Алена смотрела на него и молчала. Зато щенок, подпрыгивая у нее на руках, заходился в тонком тявканье, и даже хвостишко его крутился от сердитости.
– Да ты зверя-то своего утихомирь, – насмешливо сказал Николай, – а то вырвется ненароком и порвет меня, как тряпочку. Отпусти его на землю, он стихнет.
Алена послушно опустила щенка на траву, и тот действительно затих, побежал, переваливаясь, к старой рябине и там весело задрал толстую лапку, справляя необходимую нужду.
– Вот и ладно. Дозволь, я вниз спрыгну, а то сижу здесь, как петух на насесте. Дозволяешь?
Сама не зная почему, Алена согласно кивнула, и Николай легко спрыгнул с забора, легким шагом подошел к ней и остановился. Стоял, сунув руки в карманы темных брюк, в синей рубахе, распахнутой на груди, в картузе с лаковым козырьком (форму свою он на квартире оставил, одевшись по-простому) и смотрел с усмешкой, но внимательно. Алена от этого взгляда даже отступила назад – стыдно было, что ее так разглядывают.

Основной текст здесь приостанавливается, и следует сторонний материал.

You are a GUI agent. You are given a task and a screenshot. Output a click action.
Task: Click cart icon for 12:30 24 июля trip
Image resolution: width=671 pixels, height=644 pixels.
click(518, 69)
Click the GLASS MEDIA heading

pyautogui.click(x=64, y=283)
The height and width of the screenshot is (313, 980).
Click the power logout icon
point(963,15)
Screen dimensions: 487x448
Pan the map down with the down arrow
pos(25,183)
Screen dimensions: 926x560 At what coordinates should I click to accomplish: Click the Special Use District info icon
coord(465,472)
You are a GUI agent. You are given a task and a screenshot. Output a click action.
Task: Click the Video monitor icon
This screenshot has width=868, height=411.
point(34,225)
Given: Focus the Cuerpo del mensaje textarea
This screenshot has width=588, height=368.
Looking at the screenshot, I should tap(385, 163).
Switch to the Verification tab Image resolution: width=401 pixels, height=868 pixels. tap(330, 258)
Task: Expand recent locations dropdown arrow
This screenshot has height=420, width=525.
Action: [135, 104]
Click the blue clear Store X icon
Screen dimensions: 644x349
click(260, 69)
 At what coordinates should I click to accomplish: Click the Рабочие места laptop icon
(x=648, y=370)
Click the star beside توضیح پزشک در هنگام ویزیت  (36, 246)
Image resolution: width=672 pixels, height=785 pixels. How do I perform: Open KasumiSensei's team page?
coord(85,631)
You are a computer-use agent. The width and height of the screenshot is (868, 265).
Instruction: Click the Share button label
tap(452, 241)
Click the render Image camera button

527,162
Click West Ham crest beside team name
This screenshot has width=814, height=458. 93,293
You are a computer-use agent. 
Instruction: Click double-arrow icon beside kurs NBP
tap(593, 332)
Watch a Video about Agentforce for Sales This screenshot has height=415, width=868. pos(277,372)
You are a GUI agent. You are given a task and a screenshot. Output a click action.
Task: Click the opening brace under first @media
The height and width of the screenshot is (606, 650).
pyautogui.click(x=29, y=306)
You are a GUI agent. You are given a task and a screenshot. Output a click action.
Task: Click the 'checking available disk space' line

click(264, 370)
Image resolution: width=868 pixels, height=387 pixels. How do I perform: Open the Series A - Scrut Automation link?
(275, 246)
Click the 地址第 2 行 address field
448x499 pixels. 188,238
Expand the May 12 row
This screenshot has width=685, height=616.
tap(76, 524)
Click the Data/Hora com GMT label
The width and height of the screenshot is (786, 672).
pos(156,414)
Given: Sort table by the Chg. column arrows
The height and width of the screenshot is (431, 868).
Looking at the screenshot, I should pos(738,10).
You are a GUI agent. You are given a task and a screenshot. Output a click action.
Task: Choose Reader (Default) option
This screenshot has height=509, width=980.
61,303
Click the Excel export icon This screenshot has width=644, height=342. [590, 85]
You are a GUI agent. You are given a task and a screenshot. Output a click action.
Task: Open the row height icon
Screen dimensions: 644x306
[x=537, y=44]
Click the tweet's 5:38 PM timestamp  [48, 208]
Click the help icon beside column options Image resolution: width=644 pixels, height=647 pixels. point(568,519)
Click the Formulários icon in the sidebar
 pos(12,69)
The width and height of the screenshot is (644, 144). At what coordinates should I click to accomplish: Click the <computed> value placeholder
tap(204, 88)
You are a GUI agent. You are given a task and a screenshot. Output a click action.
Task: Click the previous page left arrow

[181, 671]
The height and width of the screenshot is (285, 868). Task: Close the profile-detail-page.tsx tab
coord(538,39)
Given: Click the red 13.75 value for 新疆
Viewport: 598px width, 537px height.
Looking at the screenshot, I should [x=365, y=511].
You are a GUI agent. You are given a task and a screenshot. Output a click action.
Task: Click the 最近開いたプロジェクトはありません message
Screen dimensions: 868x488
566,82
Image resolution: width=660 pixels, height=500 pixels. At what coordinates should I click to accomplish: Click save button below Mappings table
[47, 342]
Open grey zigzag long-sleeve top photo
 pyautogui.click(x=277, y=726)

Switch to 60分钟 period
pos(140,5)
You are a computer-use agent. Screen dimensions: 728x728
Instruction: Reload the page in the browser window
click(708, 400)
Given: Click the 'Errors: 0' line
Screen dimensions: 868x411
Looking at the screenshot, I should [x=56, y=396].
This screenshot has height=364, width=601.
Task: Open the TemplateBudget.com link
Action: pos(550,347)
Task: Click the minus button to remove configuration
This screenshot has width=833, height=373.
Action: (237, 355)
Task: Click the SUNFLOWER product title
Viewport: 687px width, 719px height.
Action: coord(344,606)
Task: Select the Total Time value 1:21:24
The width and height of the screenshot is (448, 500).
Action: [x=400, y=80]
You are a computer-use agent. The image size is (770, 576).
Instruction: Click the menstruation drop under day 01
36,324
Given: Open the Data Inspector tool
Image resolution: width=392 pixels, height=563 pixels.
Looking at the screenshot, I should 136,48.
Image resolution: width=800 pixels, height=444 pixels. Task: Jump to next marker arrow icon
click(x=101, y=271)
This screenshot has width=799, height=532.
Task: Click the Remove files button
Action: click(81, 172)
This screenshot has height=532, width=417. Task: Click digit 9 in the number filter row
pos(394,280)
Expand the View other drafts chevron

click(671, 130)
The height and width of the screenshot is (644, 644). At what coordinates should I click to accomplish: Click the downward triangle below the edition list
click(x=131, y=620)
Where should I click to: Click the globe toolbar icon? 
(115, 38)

– Ну, сосватали? – спросил Николай.
– Сосватали, – выдохнула Алена и зарделась от смущения жгучим румянцем.
– Без меня меня женили! Ловко! А теперь слушай, богатого купца дочка. Жениться я не хочу и не буду. Отцу про мое нежелание известно, да только уперся он, переломить меня хочет. Если переломит, горе тебе будет. Сам я пьяница запойный, а во хмелю себя не помню, недавно коня спьяну шашкой зарубил, как махнул, чуть не наполовину развалил. Вдруг я тебя лупить стану смертным боем… А еще в карты играю, как сяду играть – тоже себя не помню. Все могу проиграть, бывало, что последнюю рубаху снимал. Тебе такая жизнь нужна? Вот и хочу сказать – отказывайся замуж за меня выходить. Говори, что не желаешь судьбу свою молодую сгубить с дурным мужем. Клепай на меня, что придумаешь. Поняла?
– Неправда, – вздохнула Алена и зарделась еще сильнее.
– Чего неправда?
– Неправду вы говорите. У вас глаза хорошие.
– Эть! Кура-вара-буса корова! – Николай выдернул руки из карманов и шлепнул кулаком в раскрытую ладонь. – Я ей про Фому, она мне про Ерему! Да не хочу я на тебе жениться! Как еще разжевать, чтобы поняла?! Не хочу!
– И не женитесь, – от волнения и от смущения у Алены даже слезы на глазах выступили, но голос зазвучал твердо: – Только со своим родителем про это решайте, а я… я вам подпевать не буду и врать ничего не стану. Можете и моим родителям сказать. Полезайте через забор, а после зайдите через калитку, как добрый человек, и скажите. Я и калитку вам открою. Открыть?